- **Things to do**
1) In the eviction blog post below, what company name appeared on the moving van outside Daniel's house?
2) From the eviction blog post below, copy out the passage that begins with the words "However, there are" and ends with "as a decoration.".

- **Text block**

== Segment start ==

· Bridge Out ·
Recently I posted a blog about a family who had been evicted from their home. I wondered about the short and long term consequences on children, especially to their psychological well-being.
One friend contacted me and recommended the book Childhood Disrupted: How Your Biography Becomes Your Biology, and How You Can Heal, by Donna Jackson Nakazawa. She told me about an active community group making a difference in this area.
Another friend called me and informed me that he and his family were evicted twice when he was a teenager. I’ll call him Daniel.
Like many people sliding into debt, Daniel recalled how his first eviction experience followed the divorce of his parents. That’s when his mother supported herself and three children by relying on tips from her job as a waitress.
Daniel understood the consequences of his mother not paying the bills because he remembers the times without utilities. This economic hardship was a secret the family kept from others because they were proud.
My adult friend, decades later, recalls when the utility bill finally got paid and the lights went on. “It was something to celebrate, to be joyous about; I was just so happy, but unfortunately she’d get behind on something else.”
Daniel’s family was evicted and what made it inconceivable to him was that it was initiated by his grandparents. To this day, it’s still hard for Daniel to comprehend.
To help keep the lights on and pay the rent, Daniel worked a lot as a young teen. But one day when he was home alone, asleep on his bed, he heard pounding on the door. It was a half-dozen deputy sheriffs.
The veteran police officers showed Daniel the paperwork and told him they were there to take all the property in the house. A moving van outside with the company name “Jones Storage” confirmed the seriousness of the legal papers.
This eviction happened in the days before instant communication. There wasn’t even a phone in the house for Daniel to use to call anyone. He was outnumbered and overwhelmed.
One officer told him to get his dog put up or they’d take the canine. Another officer interrogated Daniel about a “BRIDGE OUT” sign hanging on the bedroom wall.
How can an eviction like this not affect a person? When a child goes to school in the morning, are they wondering if they will return to the same home and personal possessions in the afternoon?
How much does a child blame a parent or parents when they lose their home? Parents are the adults who are supposed to make sense of the world, to protect children from bullies, bogeymen, and deputy sheriffs who enforce evictions.
Parents are also expected to provide a safe, caring environment; this means a home with food and unconditional parental love.
Daniel can’t tell me how much of who he is today is a result of living on the economic edge. He admits, “I don’t trust people,” and that, “I haven’t got rid of that anger, that hurt.”
The consequences of poverty overlap; it’s difficult to tell what outcome is the result of what event. Daniel’s mother remarried. She chose an abusive alcoholic. Daniel lived and worked in violent environments. Where is the cause and effect?
Daniel shares, “I haven’t been able to put down my guard.” He’ll never know what life would have been like to him if he had grown up in a “normal” environment.
He’s not giving up. He lives by these words: “You can make a change in your life. You can do better.” While he’s at it, he’s also helping his community as a seasoned volunteer, making a difference.
However, there are some days when he’s driving in Hutchinson on Monroe Street, north of 30th Avenue, when he looks to the west and he sees the inside of a residential garage. A “STOP” sign is mounted on the wall as a decoration.
It always brings back memories. It takes Daniel back to the day he was alone at home and heard pounding at the door.

== Segment end ==

- **Information shown**
== Segment start ==

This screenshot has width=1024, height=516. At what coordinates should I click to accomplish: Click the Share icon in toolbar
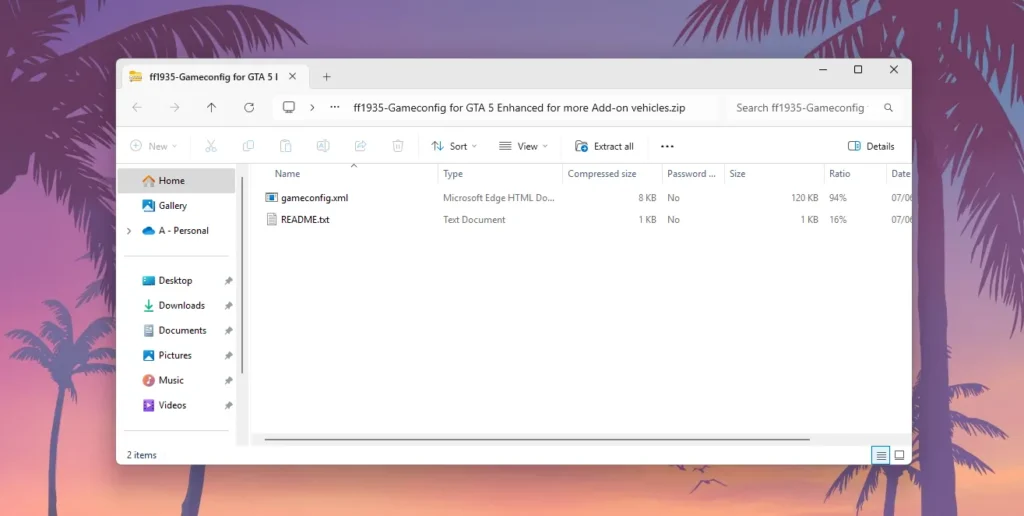(360, 146)
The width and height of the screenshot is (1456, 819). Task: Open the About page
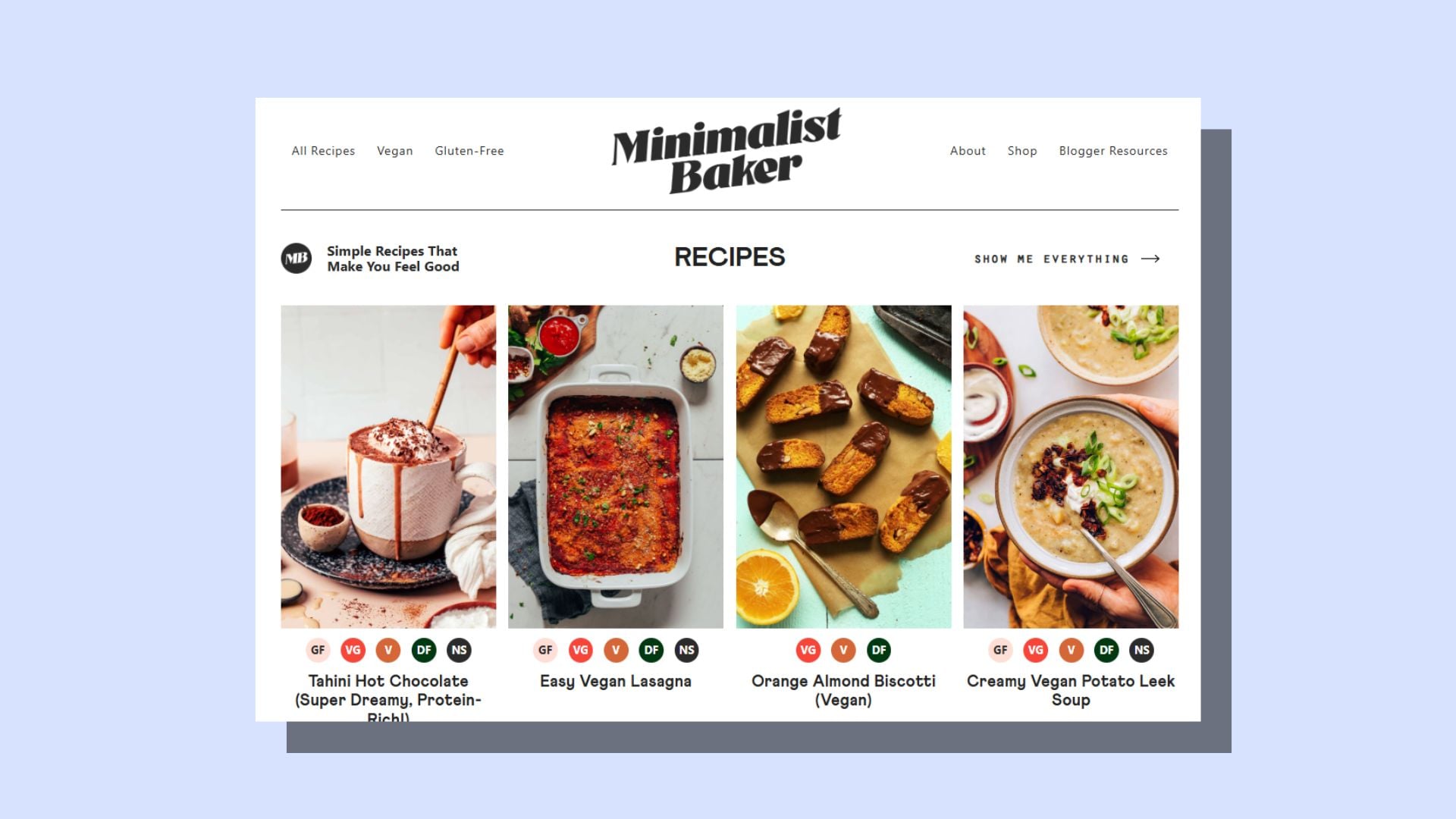(x=968, y=151)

== Segment end ==

- **Answers to the problems**
1) Jones Storage

2)
However, there are some days when he’s driving in Hutchinson on Monroe Street, north of 30th Avenue, when he looks to the west and he sees the inside of a residential garage. A “STOP” sign is mounted on the wall as a decoration.